WORK REQUEST: Each record in the listing below is to be duplicated exactly.

DATASET EXTRACT:
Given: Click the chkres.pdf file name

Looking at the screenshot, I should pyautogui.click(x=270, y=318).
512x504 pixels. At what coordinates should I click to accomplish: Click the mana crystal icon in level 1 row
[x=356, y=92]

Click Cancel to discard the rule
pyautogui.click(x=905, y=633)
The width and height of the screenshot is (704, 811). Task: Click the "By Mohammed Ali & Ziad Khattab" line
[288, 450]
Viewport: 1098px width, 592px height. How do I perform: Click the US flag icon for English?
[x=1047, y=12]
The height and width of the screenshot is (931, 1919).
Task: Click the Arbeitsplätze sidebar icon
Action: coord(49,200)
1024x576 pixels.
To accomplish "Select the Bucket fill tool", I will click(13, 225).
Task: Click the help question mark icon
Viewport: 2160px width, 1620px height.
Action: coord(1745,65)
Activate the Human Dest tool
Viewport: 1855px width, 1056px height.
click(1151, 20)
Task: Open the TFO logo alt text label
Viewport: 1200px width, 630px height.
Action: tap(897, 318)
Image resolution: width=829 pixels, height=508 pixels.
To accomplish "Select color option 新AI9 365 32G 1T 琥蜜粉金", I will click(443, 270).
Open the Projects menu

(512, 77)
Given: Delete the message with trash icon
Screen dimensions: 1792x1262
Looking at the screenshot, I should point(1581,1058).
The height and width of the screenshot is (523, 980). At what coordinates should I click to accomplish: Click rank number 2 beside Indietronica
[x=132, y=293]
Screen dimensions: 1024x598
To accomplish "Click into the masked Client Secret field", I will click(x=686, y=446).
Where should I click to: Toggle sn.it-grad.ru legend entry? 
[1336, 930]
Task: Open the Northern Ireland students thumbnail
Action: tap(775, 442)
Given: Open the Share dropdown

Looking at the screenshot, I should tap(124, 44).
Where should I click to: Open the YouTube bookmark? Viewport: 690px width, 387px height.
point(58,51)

SOLUTION FOR THIS EXERCISE:
Given: Click the chkres.pdf file name

Looking at the screenshot, I should pyautogui.click(x=270, y=318).
512x504 pixels. At what coordinates should I click to accomplish: Click the mana crystal icon in level 1 row
[x=356, y=92]

Click Cancel to discard the rule
pyautogui.click(x=905, y=633)
The width and height of the screenshot is (704, 811). Task: Click the "By Mohammed Ali & Ziad Khattab" line
[288, 450]
Viewport: 1098px width, 592px height. How do I perform: Click the US flag icon for English?
[x=1047, y=12]
The height and width of the screenshot is (931, 1919).
Task: Click the Arbeitsplätze sidebar icon
Action: coord(49,200)
1024x576 pixels.
To accomplish "Select the Bucket fill tool", I will click(13, 225).
Task: Click the help question mark icon
Viewport: 2160px width, 1620px height.
Action: coord(1745,65)
Activate the Human Dest tool
Viewport: 1855px width, 1056px height.
click(1151, 20)
Task: Open the TFO logo alt text label
Viewport: 1200px width, 630px height.
Action: tap(897, 318)
Image resolution: width=829 pixels, height=508 pixels.
To accomplish "Select color option 新AI9 365 32G 1T 琥蜜粉金", I will click(443, 270).
Open the Projects menu

(512, 77)
Given: Delete the message with trash icon
Screen dimensions: 1792x1262
Looking at the screenshot, I should point(1581,1058).
The height and width of the screenshot is (523, 980). At what coordinates should I click to accomplish: Click rank number 2 beside Indietronica
[x=132, y=293]
Screen dimensions: 1024x598
To accomplish "Click into the masked Client Secret field", I will click(x=686, y=446).
Where should I click to: Toggle sn.it-grad.ru legend entry? 
[1336, 930]
Task: Open the Northern Ireland students thumbnail
Action: tap(775, 442)
Given: Open the Share dropdown

Looking at the screenshot, I should tap(124, 44).
Where should I click to: Open the YouTube bookmark? Viewport: 690px width, 387px height.
point(58,51)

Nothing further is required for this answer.